** Opening AVAILABLE RECORDS block **
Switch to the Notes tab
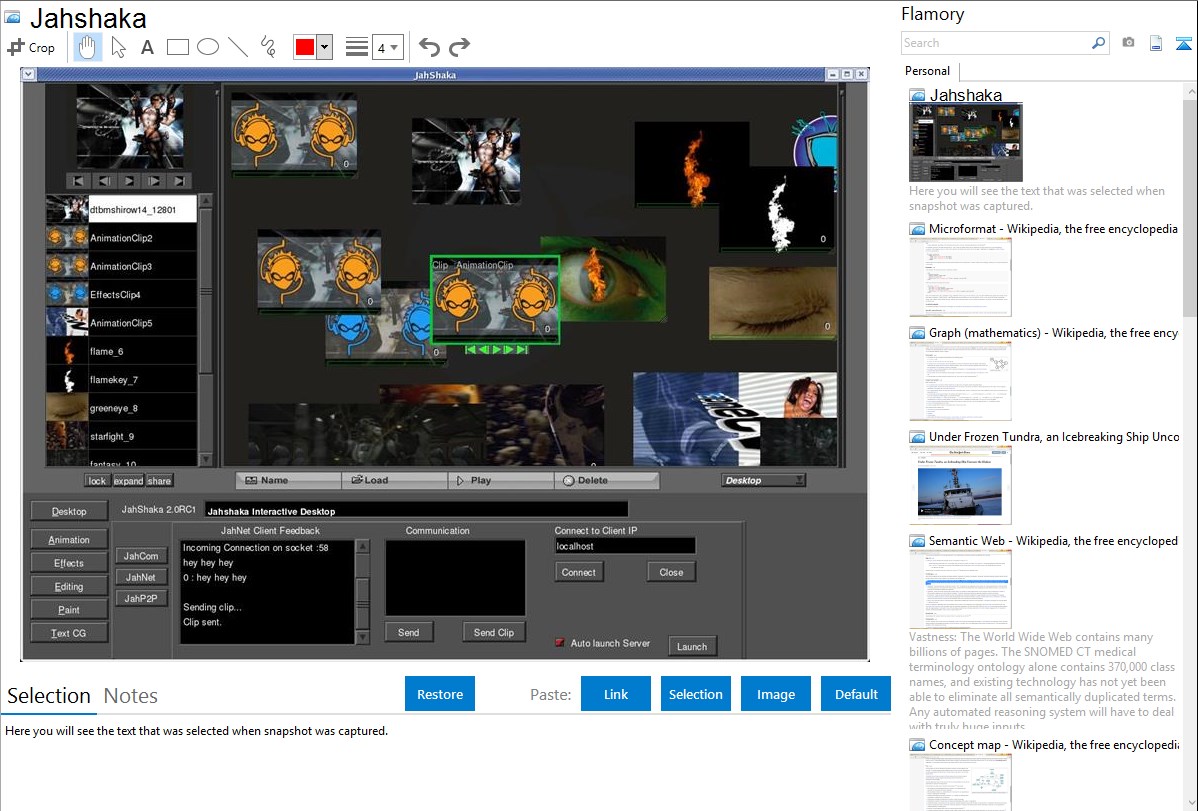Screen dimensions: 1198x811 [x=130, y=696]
** Closing AVAILABLE RECORDS block **
** Opening AVAILABLE RECORDS block **
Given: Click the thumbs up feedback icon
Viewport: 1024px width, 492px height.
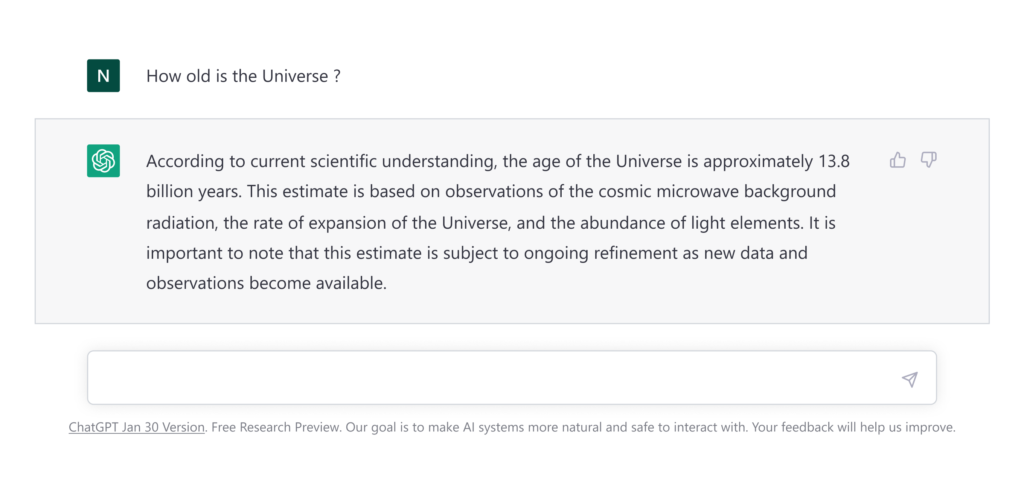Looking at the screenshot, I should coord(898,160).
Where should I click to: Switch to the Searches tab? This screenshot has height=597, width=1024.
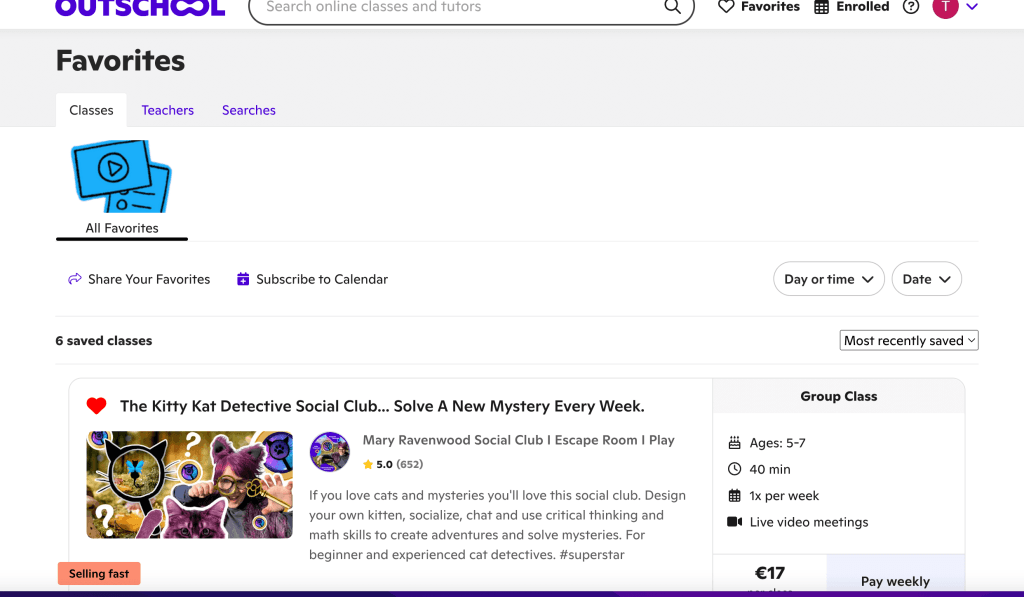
** Closing AVAILABLE RECORDS block **
* TASK TO COMPLETE
Print exactly the lines above that run from the one with "Viewport: 1024px width, 492px height." to the one with "Where should I", both included. No pictures.

* RESULT OF THIS TASK
Viewport: 1024px width, 492px height.
Looking at the screenshot, I should coord(898,160).
Where should I click to: Switch to the Searches tab? This screenshot has height=597, width=1024.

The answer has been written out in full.